[GIVEN TEXT]:
^^^^^^^^

Effortless depiction of a nighttime scene

This article is not about shooting ‘Day For Night,’ where you film during daylight hours and use in-camera tricks and/or post-production magic to make your footage appear to be shot at night. Instead, we’ll focus on techniques for illuminating a scene that is supposed to take place in the dark.


Night Lighting – Part 1 – Tackling Large Night Exteriors

An exterior at night is one of the most daunting undertakings for an inexperienced cinematographer. The fact that large areas have to be illuminated while still creating the idea in the audience of darkness isn’t easy to conceptualize.

Photo top of page, BTS from from “The Small Escape” for BMW – DP Khalid Mohtaseb – Photo above – Nighttime lens change – Photo Jeff Berlin

The first thing one must recognize about lighting a large night exterior is that if something is unlit, it will disappear. In the daytime, the sun is always there to provide at least a minimum illumination, but the sun is not there to do that at night. The moon doesn’t provide enough light to illuminate a scene. A night exterior in a city will probably have some existing light sources, but they usually aren’t enough to fully light a scene; they can’t be easily controlled, and they have a plethora of other problems. Lighting a scene away from a city, when there is no available light, is a particular challenge. It has to be lit, without seeming to be lit. Until a DP can light a night exterior, they aren’t ready for features or major television.

^^^^^^^^

[DATA PROVIDED]:
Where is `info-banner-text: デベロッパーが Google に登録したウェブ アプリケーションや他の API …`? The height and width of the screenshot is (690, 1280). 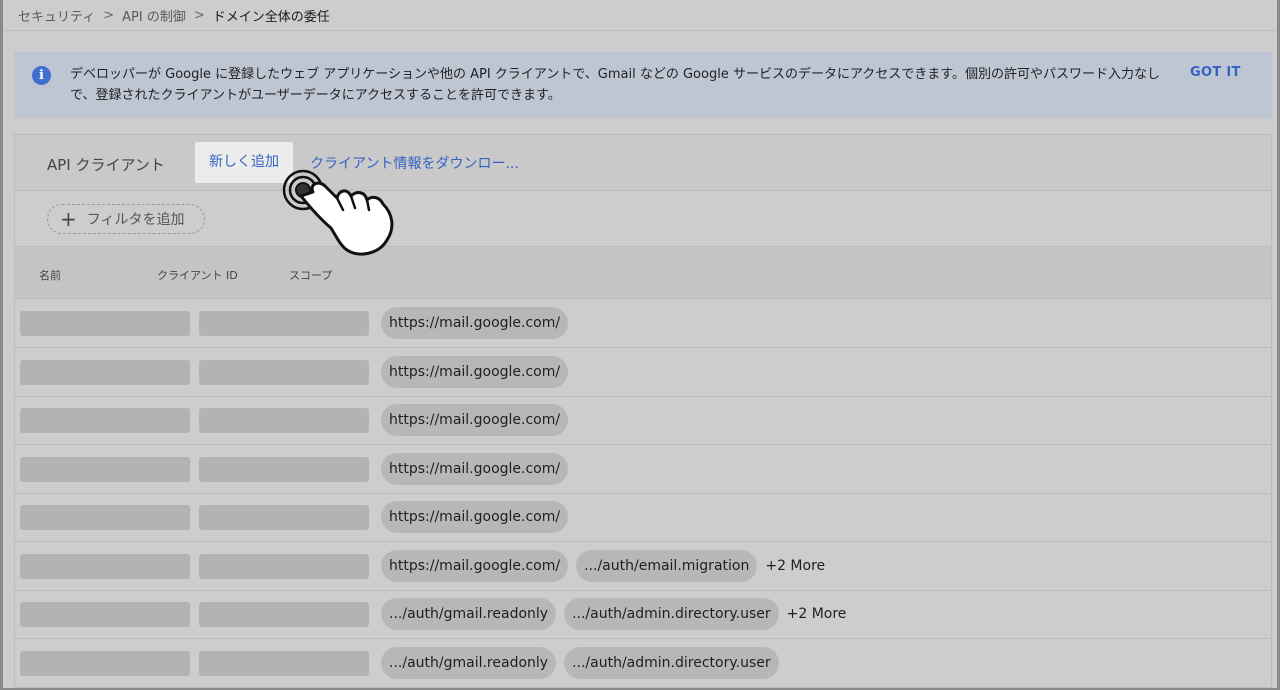
info-banner-text: デベロッパーが Google に登録したウェブ アプリケーションや他の API … is located at coordinates (615, 85).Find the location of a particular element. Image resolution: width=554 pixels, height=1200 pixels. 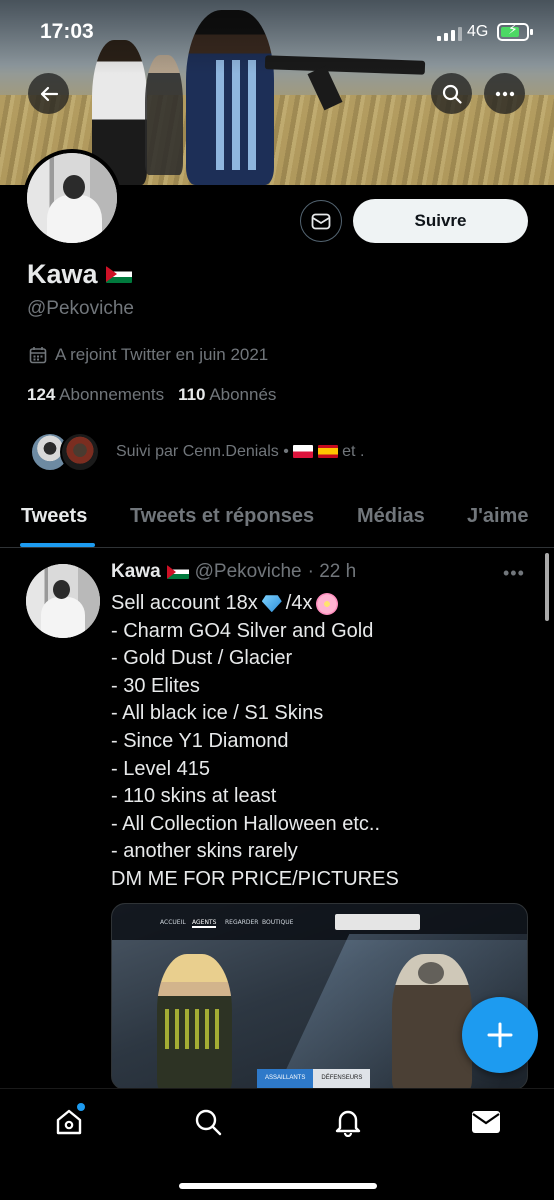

^^^^^^^^

[EXERCISES]:
a. Please decide whether each statement agrees with the article on night lighting, answering yes or no and quoting the deciding words from it: (i) The article explains how to shoot Day For Night footage. (ii) Moonlight alone is too weak to light a scene. (iii) On a large night exterior, anything left unlit will vanish from view.
b. Carry on the article on lighting night exteriors from its final sentence.

[ANSWERS BY ITEM NUMBER]:
a.
(i) No: "This article is not about shooting ‘Day For Night,’"
(ii) Yes: "The moon doesn’t provide enough light to illuminate a scene."
(iii) Yes: "if something is unlit, it will disappear."

b.
It’s important to understand about night lighting is that only part of the lighting can actually be done at night. Certainly, all the final light readings and/or the examination of the waveform monitor display has to be done in full darkness, as the light changes as the sun sets, and the readings in the daytime will be very different than those at night. However, it is preferable to do the positioning of the equipment and the initial lighting design in daylight. Crews work better and more efficiently in daylight, and it’s easier for the DP to see clearly where the lights and equipment are being positioned. It’s also safer. If scheduling and limits on working hours mean the main unit can’t work during the day (if nights are on the schedule, the crew will work all night), it is strongly recommended a pre-light and pre-rig crew prepares the set based on a lighting design prepared by the cinematographer and the gaffer. The set won’t be fully lit when the pre-rig crew is finished, but all the cables will be laid, the heavy equipment positioned, and a rough lighting design in place. When the main unit arrives, they can work much more quickly and not have to work more than a twelve hour day.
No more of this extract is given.